* [Exercise aim] Your answer must be an exact retyping of the line containing "You are a computer-use" and every line after it through the end of the records below, with no pictures and nothing else.
*** Block opens ***
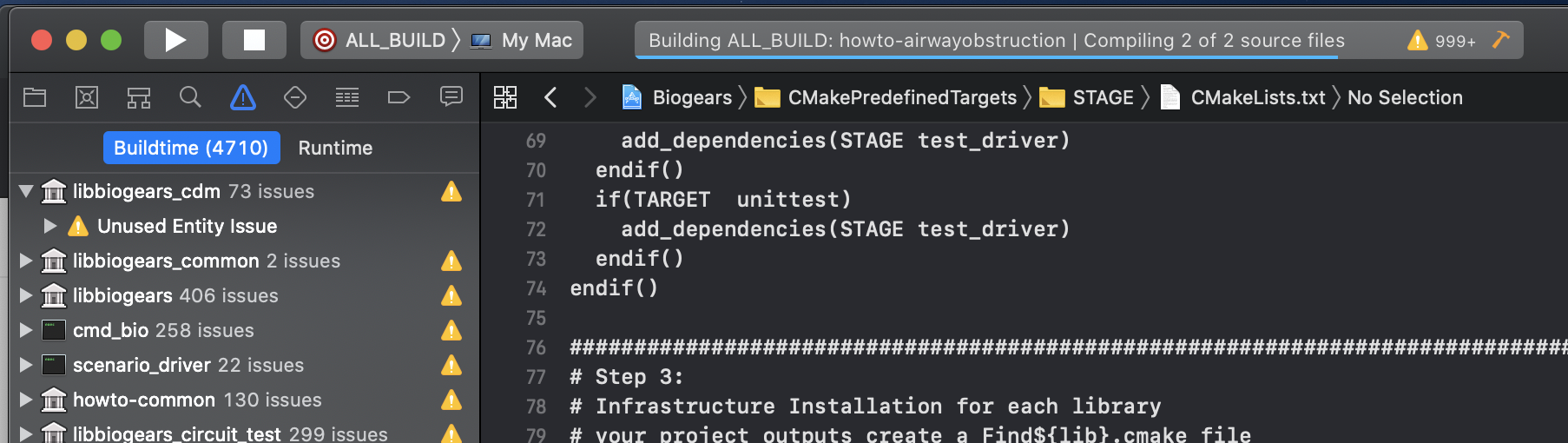This screenshot has height=443, width=1568.
Task: Open the Breakpoint navigator icon
Action: (x=399, y=97)
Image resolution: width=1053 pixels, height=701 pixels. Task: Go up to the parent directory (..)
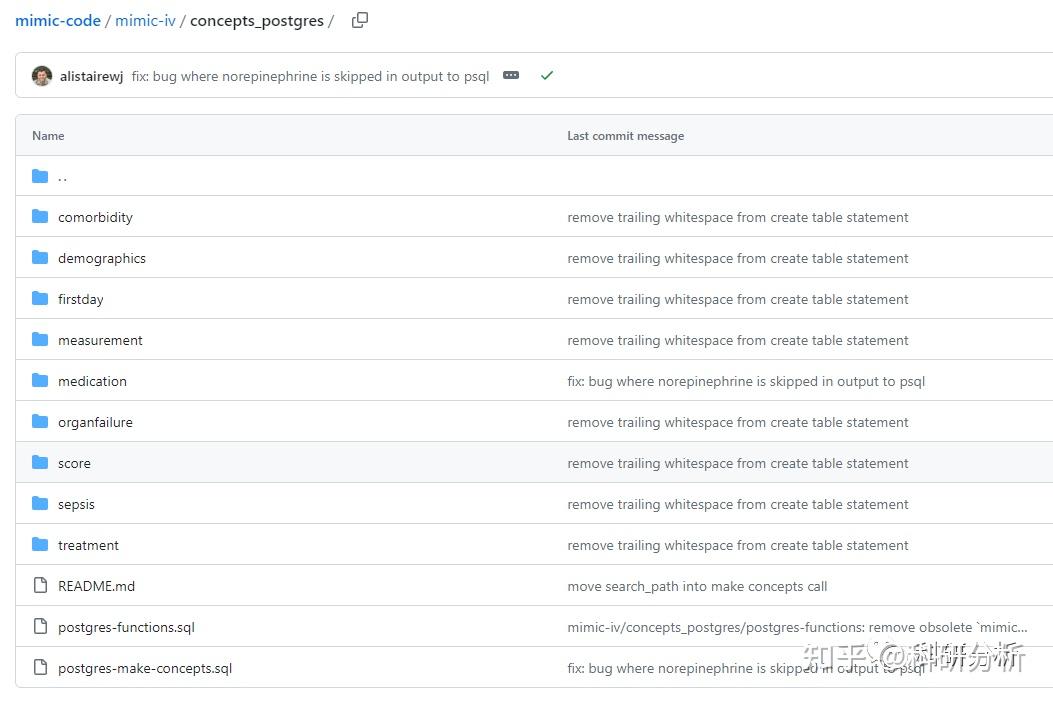point(62,177)
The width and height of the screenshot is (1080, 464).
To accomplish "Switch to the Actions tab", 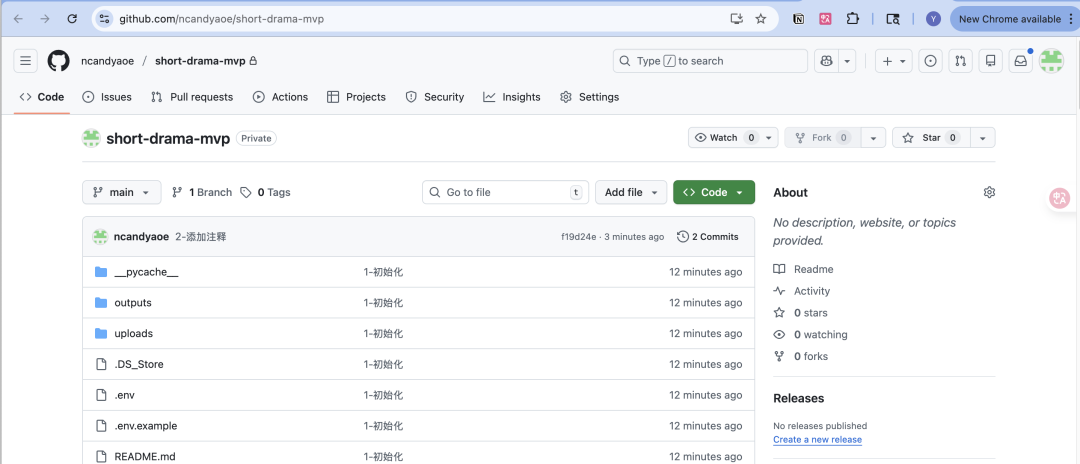I will point(280,97).
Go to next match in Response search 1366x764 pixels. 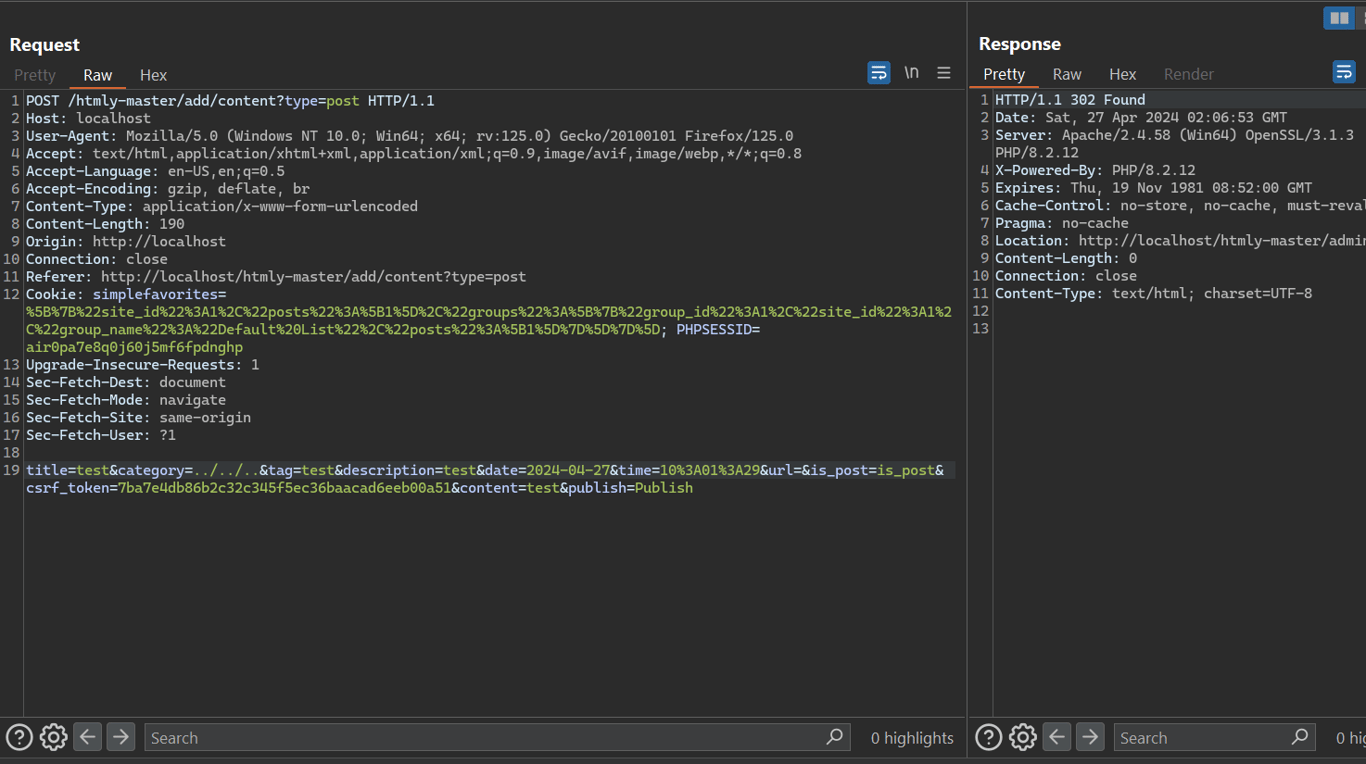[x=1090, y=737]
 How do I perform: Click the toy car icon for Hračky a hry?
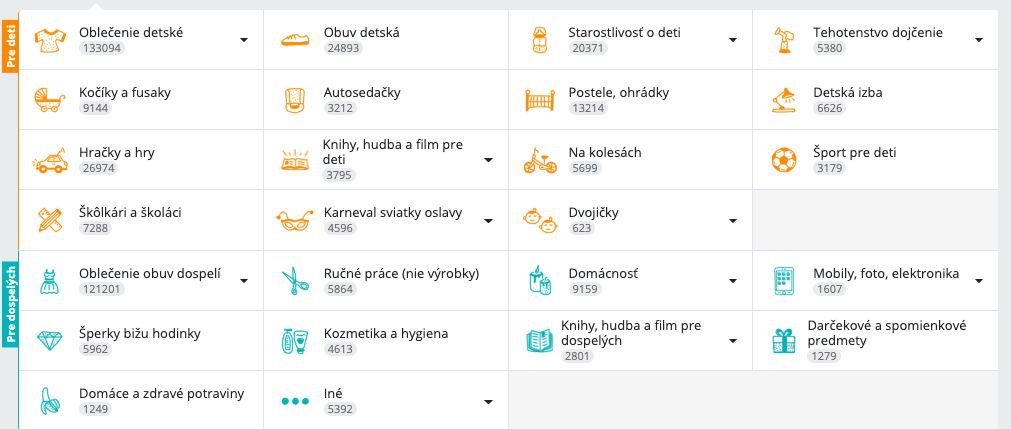[50, 160]
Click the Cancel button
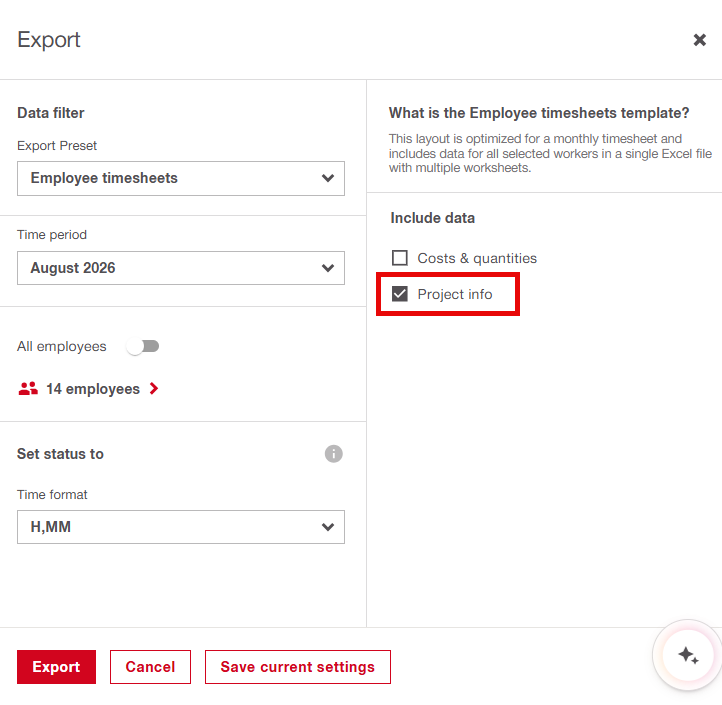This screenshot has width=722, height=705. click(x=150, y=667)
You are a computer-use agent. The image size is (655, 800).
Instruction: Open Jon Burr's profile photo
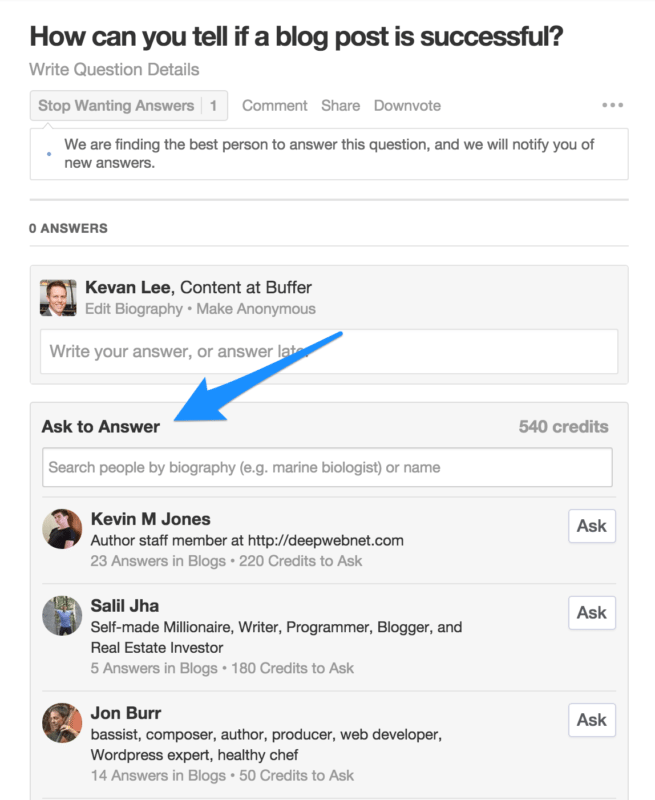61,724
*** Block closes ***
* [Response for this exercise]
You are a computer-use agent. The image size is (655, 800).
Instruction: Open Jon Burr's profile photo
61,724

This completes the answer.